何はともあれ、琢磨はフィジケラを抜いた時、涙で視界が悪くなったと言ってましたし、参戦2年目でポイントゲットという素晴らしい結果に、亜久里代表はじめ、SAF1スタッフ全員が最高の瞬間だったのではないでしょうか。今シーズンはフェラーリ・マクラーレンの2強+BMW、そして中段グループにルノー・トヨタ、といったチームが強いので、ポイントゲットはかなり難しいと思いますし、今回のような荒れたレースでモノに出来たというのは非常に大きかったと思います。デヴィッドソンは11位完走と良い走りでしたが、それよりもポイントゲットを喜んでいましたよね。イギリス人にしてはこういう日本人的な姿勢がホント好感をもてます。ホンダで長い間仕事をしたからでしょうかね(笑)。「次は僕だといいね!」と最後に言ってましたが、彼には本当に良い結果をもたらしてあげて欲しいと思います。
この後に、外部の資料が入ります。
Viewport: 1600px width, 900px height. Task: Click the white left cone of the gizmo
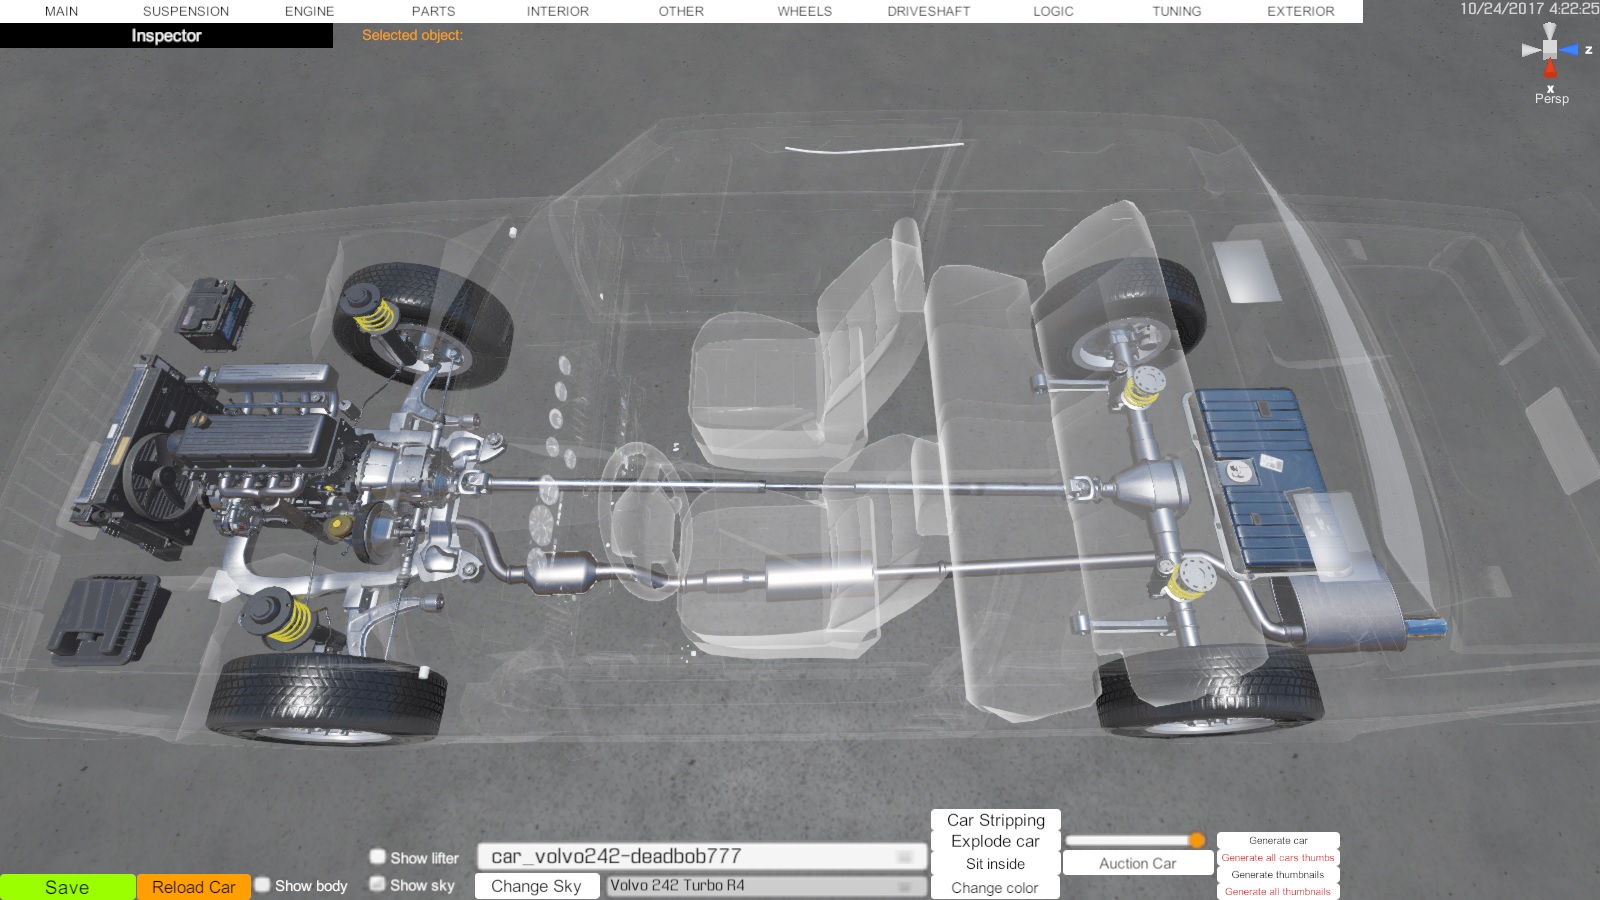tap(1530, 50)
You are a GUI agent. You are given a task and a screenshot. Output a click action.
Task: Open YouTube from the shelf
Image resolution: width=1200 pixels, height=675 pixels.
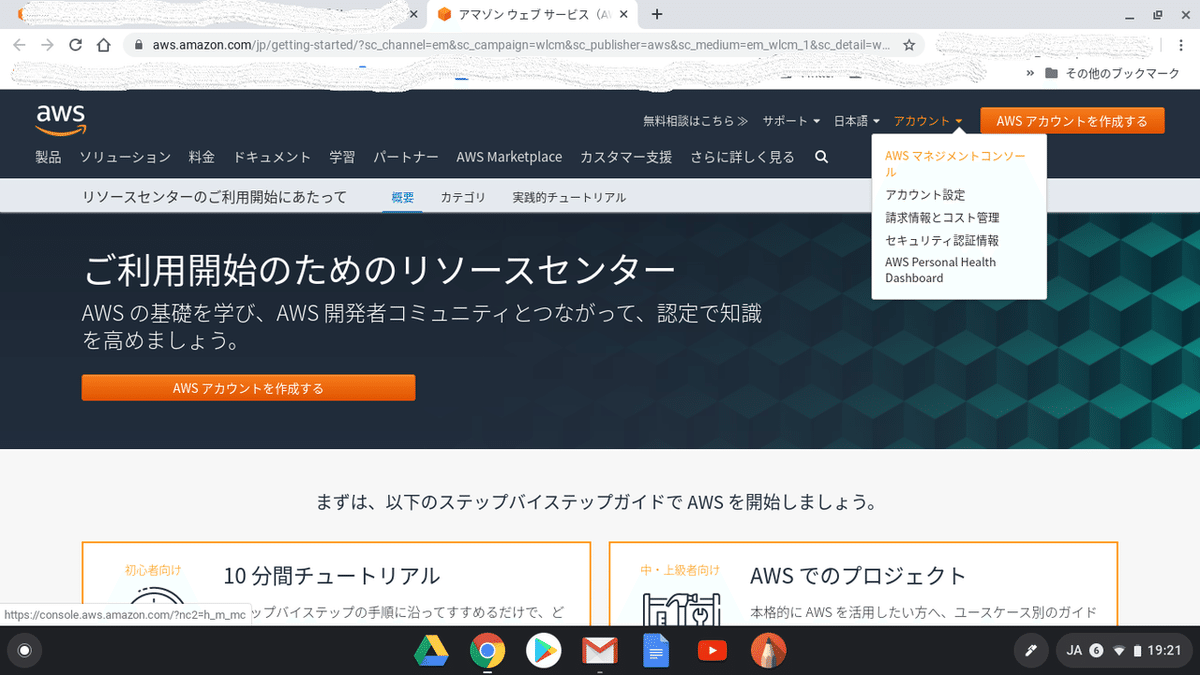(712, 651)
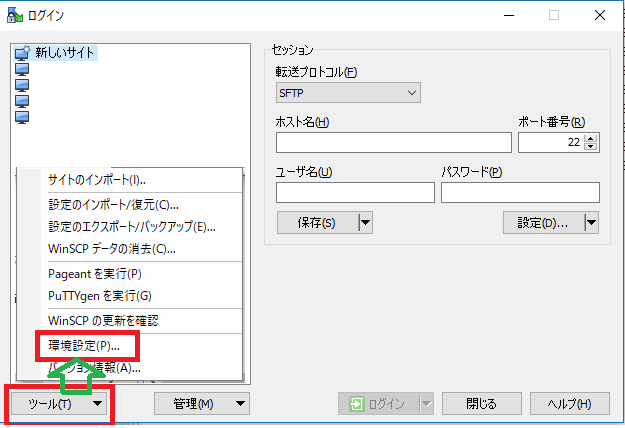
Task: Open the 転送プロトコル SFTP dropdown
Action: (x=347, y=93)
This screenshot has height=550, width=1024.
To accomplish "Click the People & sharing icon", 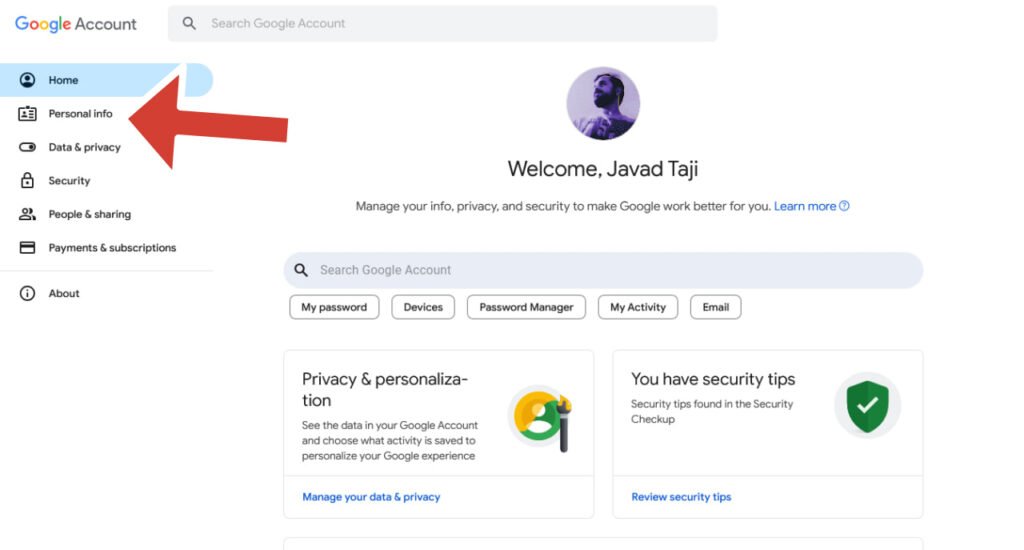I will coord(27,214).
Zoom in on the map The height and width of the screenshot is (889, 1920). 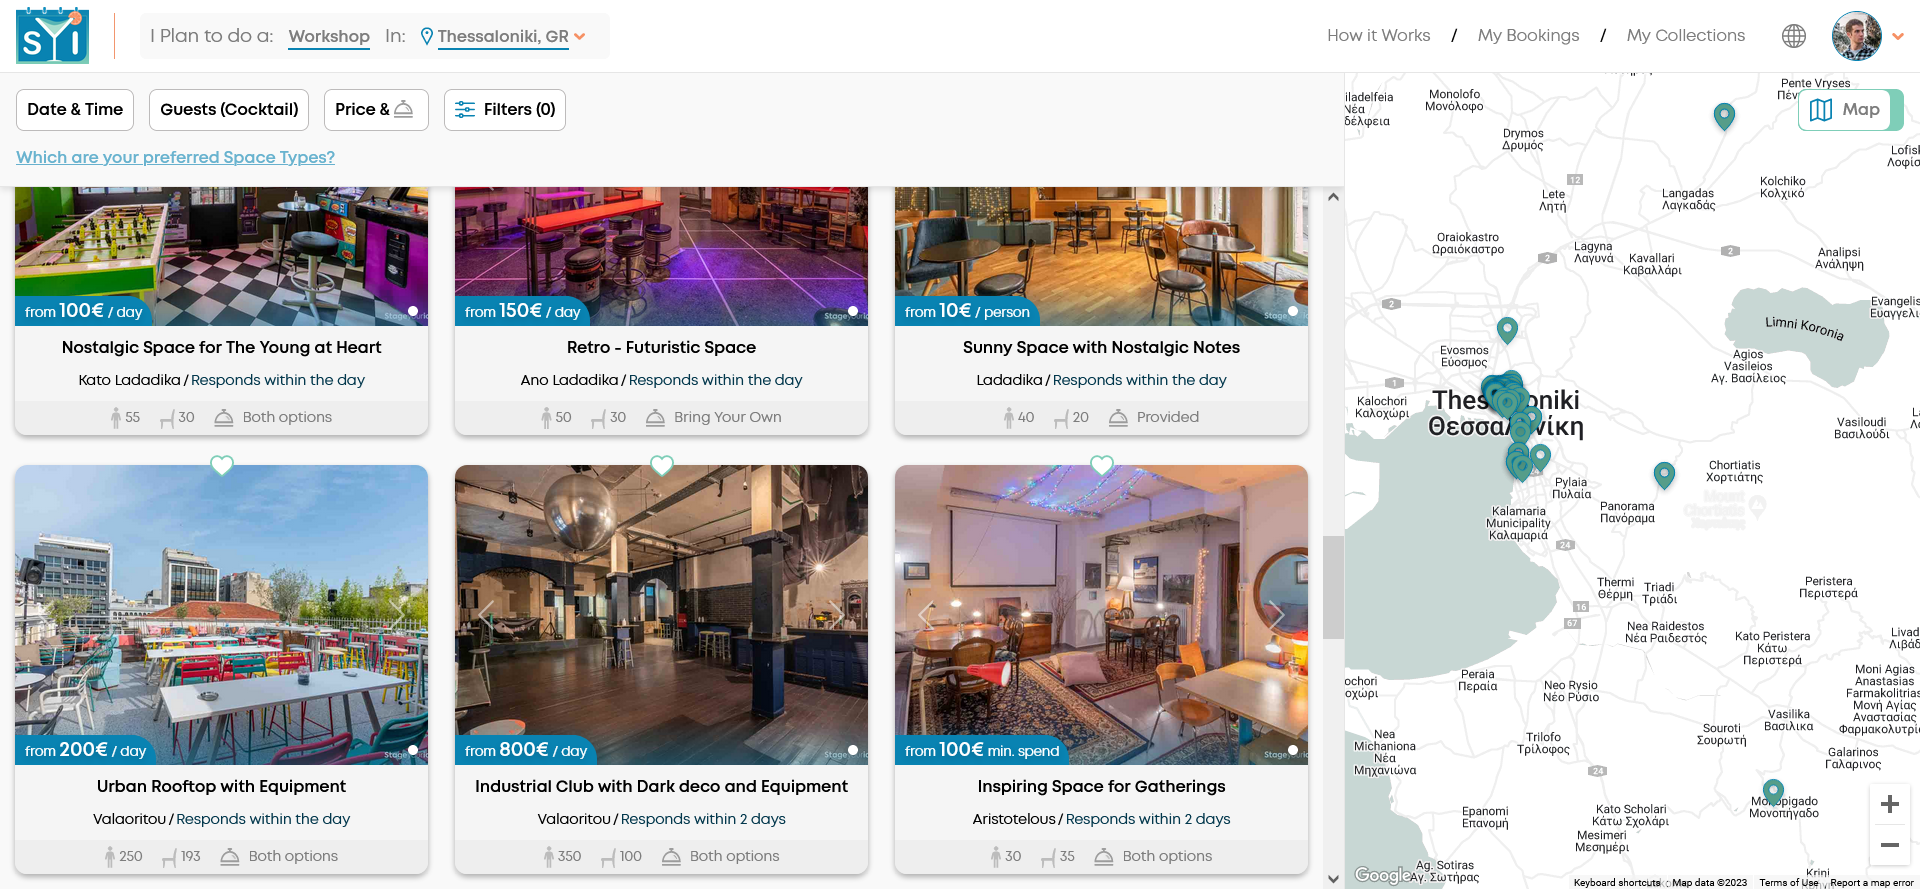click(1889, 804)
現実的な話をすれば、これでコンストラクターランキング10位以内は確定と言っていいでしょうから、FIAからテレビ放映権の分配金と輸送費補助はゲットですよね(笑)。亜久里代表も今までは金策で相当苦労されていたでしょうし、来期からこのお金だけでも数十億はあるでしょうから、心労的にもかなりラクになるのではないでしょうか。

あとはカスタマーマシン問題がどうなるか、それだけです。